Within the listing below, how many lines feature the word "will"? Reply with only that number.

::: Extracted data

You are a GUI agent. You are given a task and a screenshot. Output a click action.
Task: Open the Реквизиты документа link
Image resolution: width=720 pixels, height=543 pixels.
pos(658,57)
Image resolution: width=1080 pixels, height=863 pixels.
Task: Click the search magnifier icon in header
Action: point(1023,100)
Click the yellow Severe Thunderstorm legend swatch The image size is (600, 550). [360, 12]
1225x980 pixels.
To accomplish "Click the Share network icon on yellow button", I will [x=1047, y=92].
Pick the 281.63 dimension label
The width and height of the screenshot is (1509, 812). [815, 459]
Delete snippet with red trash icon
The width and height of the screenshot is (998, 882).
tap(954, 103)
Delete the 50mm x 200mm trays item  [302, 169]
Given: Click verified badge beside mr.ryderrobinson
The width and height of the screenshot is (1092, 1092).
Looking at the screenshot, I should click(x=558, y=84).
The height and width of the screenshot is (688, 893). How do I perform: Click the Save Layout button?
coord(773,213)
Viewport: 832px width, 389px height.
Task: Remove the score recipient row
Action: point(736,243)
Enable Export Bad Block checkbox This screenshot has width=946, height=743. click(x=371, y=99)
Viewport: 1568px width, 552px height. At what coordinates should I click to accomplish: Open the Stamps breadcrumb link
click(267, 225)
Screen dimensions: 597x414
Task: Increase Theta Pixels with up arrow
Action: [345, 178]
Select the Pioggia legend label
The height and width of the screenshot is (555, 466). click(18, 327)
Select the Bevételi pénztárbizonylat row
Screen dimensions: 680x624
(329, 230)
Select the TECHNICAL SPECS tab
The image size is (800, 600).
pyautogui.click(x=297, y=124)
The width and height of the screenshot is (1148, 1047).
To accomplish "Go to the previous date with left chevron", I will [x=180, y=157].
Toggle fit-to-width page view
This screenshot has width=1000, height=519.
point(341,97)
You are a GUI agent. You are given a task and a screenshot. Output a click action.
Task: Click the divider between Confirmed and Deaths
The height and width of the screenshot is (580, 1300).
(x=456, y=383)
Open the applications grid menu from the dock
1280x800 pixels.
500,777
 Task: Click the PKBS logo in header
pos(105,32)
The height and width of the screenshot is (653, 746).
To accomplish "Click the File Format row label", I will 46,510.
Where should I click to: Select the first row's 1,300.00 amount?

::::::

### Reply to the task
3